Google will also show Suggestions and Shortcuts if a voice command isn't specific enough. In their example, they showed that if you said "Show me Taylor Swift", it will do a basic Google search but also show all of your installed apps that may be relevant, such as Twitter or Spotify, with shortcuts to take you directly to her Twitter account or music.
Developers may also add voice-match authentication to their apps soon, as a way to authorize payment. That way, your kids can't take advantage of these new and improved commands to buy something on your family's smart display, because Google Assistant will be able to confirm that it's not you.
Smart displays getting smarter
Google designed many of its newest voice commands and "intents" with smart displays in mind, making it easier for you and your kids to search for what you need without relying so much on the touchscreen.

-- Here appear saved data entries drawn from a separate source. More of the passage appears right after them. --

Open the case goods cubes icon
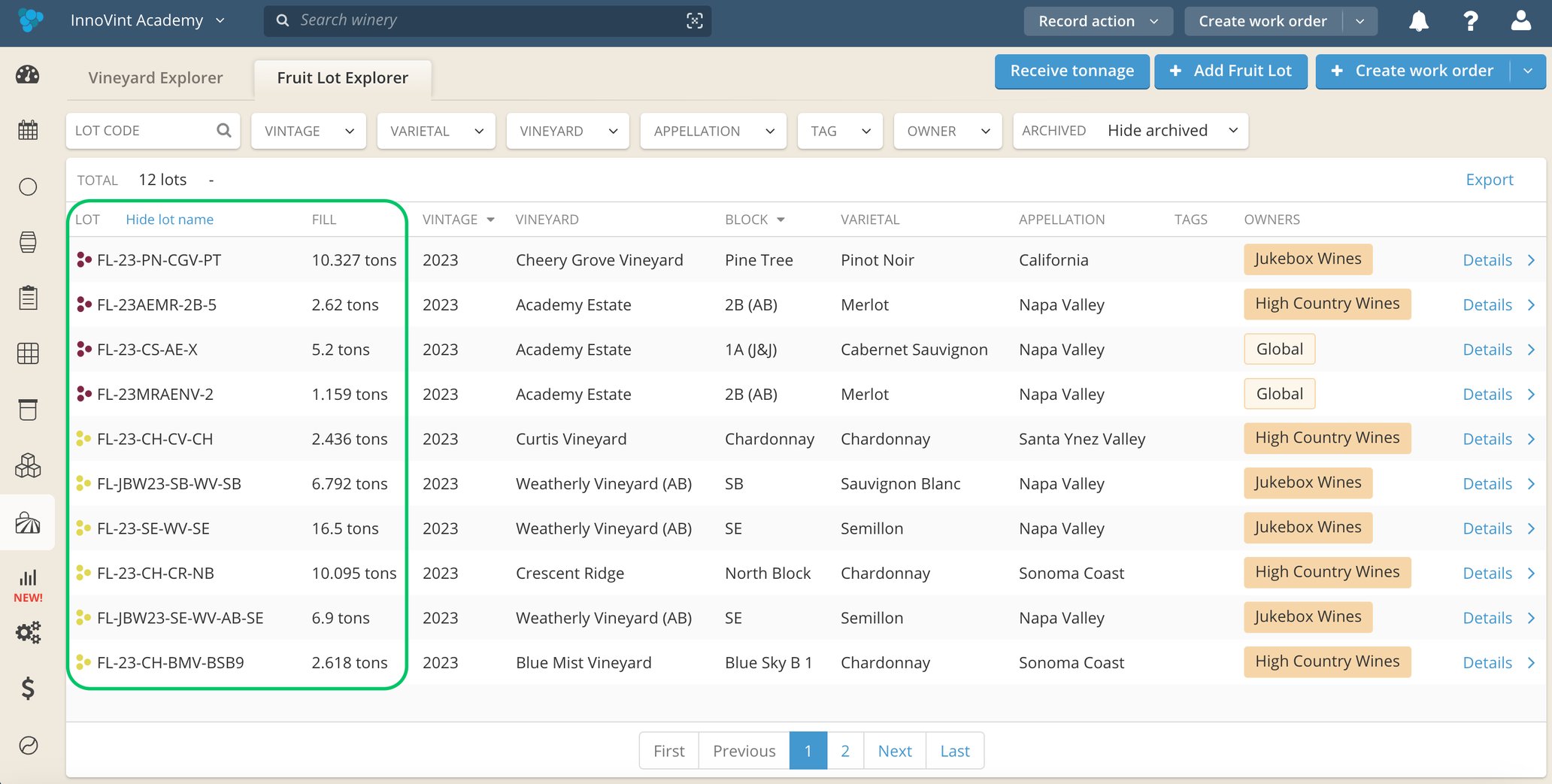 [x=28, y=466]
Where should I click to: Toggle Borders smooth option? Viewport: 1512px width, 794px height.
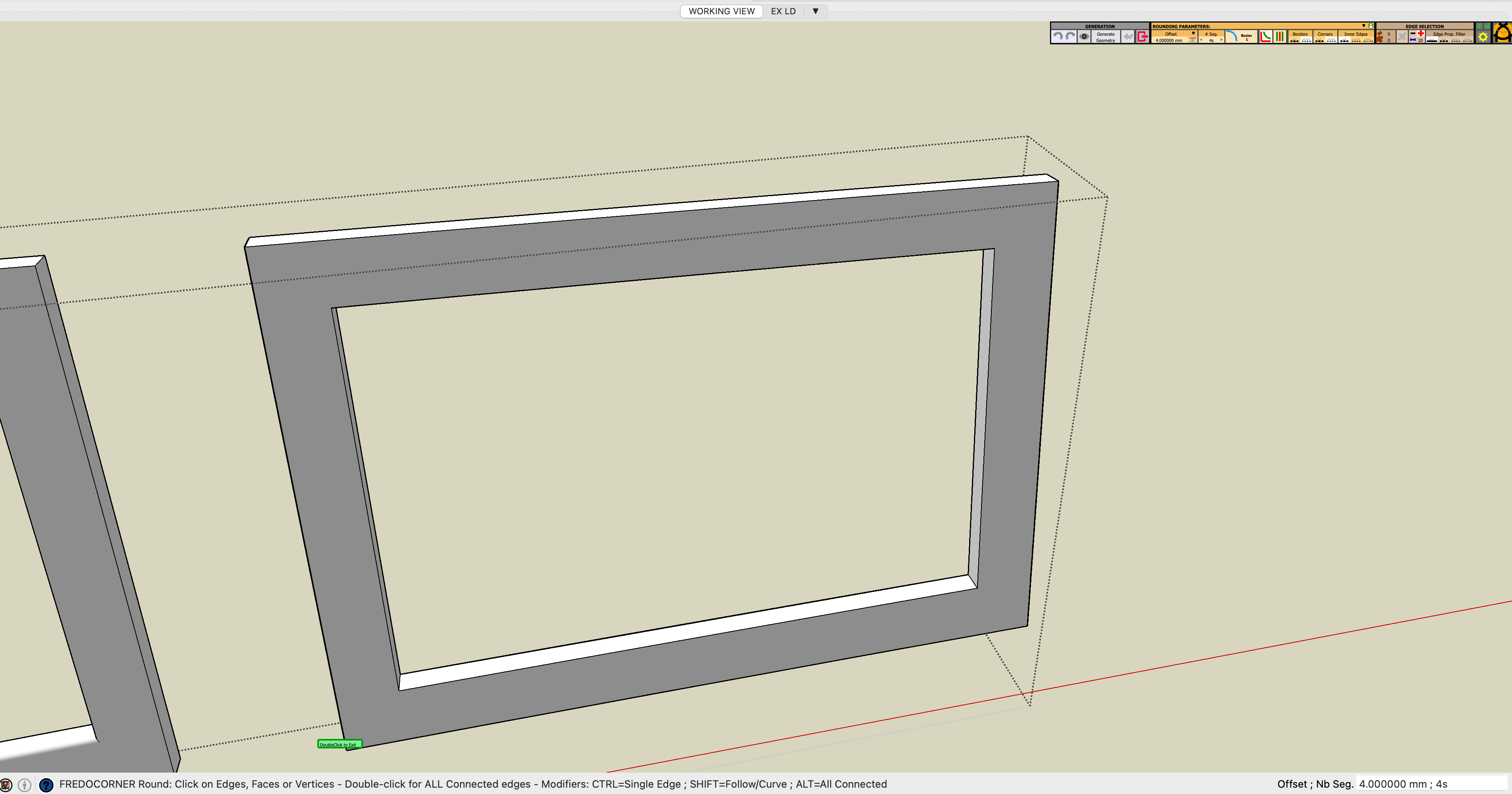pyautogui.click(x=1307, y=40)
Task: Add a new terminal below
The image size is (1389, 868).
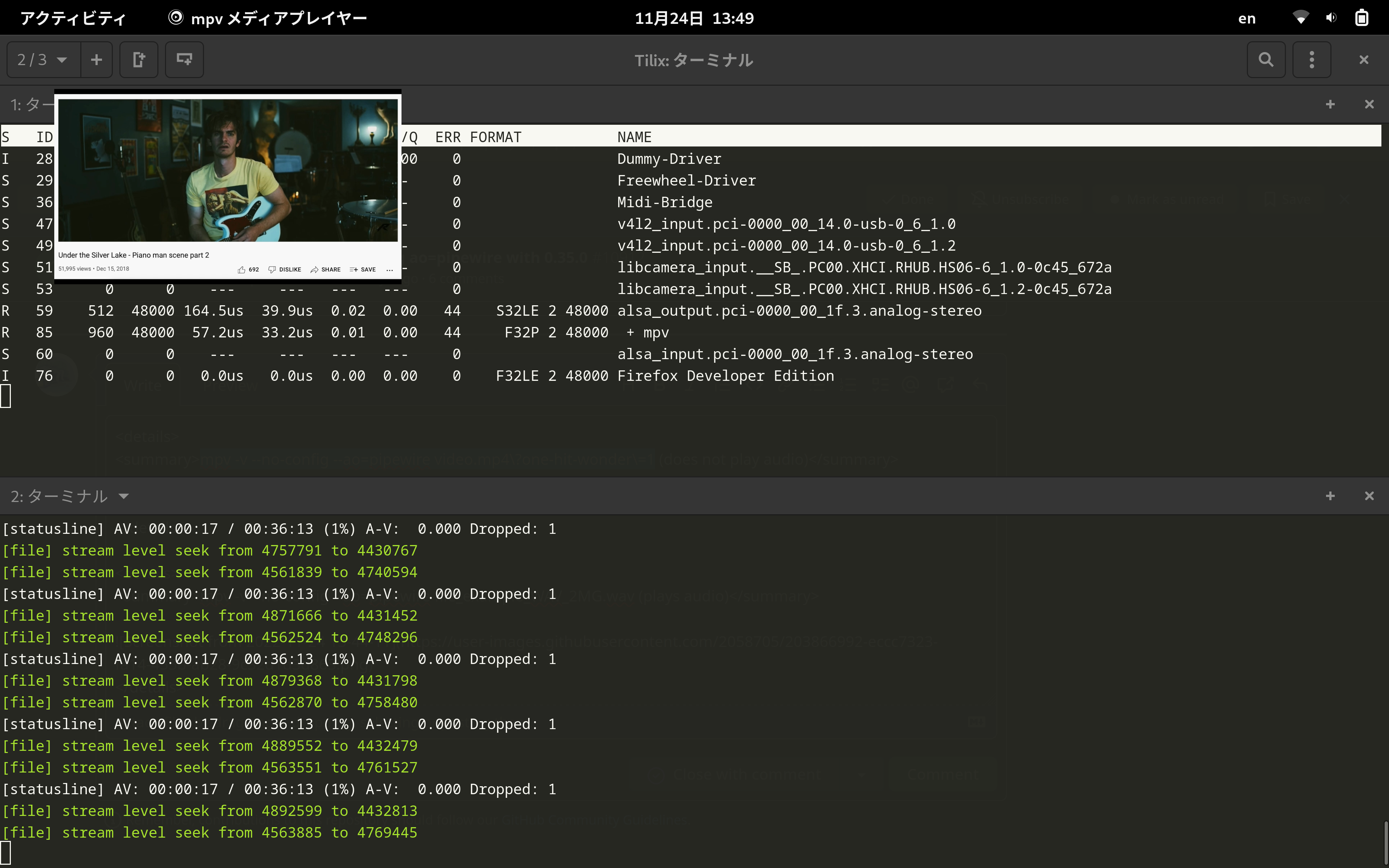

The company announced it had expanded its Interactive Canvas API, to create full-screen, voice-enabled experiences on your smart display focused on Education, Storytelling and games.
Essentially, you'll be able to open up a language- or skill-learning class on your display and progress through it with voice commands (or the touchscreen) while you teach yourself. Kids learning at home will be able to access an entire Learning Hub of content through simple commands like "Hey Google, tell me a story".
On the back end, developers were given a new API testing tool to check for "broken conversation paths". Basically, if app devs are thorough, they can test every single variation of what users may ask, and make sure that the commands are a help rather than a hindrance while you learn.